The intellectual merit of the work proposed here is development of an innovative, performant solution to the pinned insect digitization impediment that showcases production of research ready data.  This solution leverages recent advances in automated imaging to efficiently acquire multi-view imagery from pinned insects. Further, it connects those imaging advances to downstream steps that will deliver rich data to multiple communities.

 

We aim to: 1) create a simple robotic imaging system to capture multi-view images of both labels and specimens; 2) process fragmentary views of multiple labels into single integrated “virtual labels"; 3) connect virtual labels to structured text extraction services; and 4) apply photogrammetric analysis to deduce the 3D shape and structure of specimens.

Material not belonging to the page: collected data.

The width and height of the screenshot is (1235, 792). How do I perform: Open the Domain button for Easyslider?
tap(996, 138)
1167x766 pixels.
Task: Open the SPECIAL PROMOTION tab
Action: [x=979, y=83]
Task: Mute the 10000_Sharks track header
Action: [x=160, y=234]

Two science use cases spanning from bioluminescent beetles to gossamer-winged butterflies will highlight the use of specimen-based multi-view imaging in global change and functional morphological analyses and inform development of best practices for producing immediately usable research data.

 

These digital objects will present new challenges for data preservation and access, but we view this positively, catalyzing new solutions to preserve them and provide efficient access to petabytes of research images. We will address key challenges through a partnership with MorphoSource to develop a linked institutional repository model of data access for large digital assets such as multi-view imaging.

Image by Silvio Kundt

Broader Impacts

 Insects comprise over half of the hundreds of millions of scientific specimens in US natural history collections, yet only a fraction of the holdings are digitized because we lack the technology needed to efficiently capture specimen data. Most data needed to assess global change impacts on insects is locked up in these specimens and their labels. The two key parts to mobilizing these data are transcribing specimen labels and imaging specimens. Transcription currently involves humans directly entering label data into spreadsheets, or imaging them for later manual data entry; specimen images are 2D and restricted to 1-3 aspects of exemplars. Consequently, only 5% of specimen labels are transcribed and less than 1% of specimens are imaged.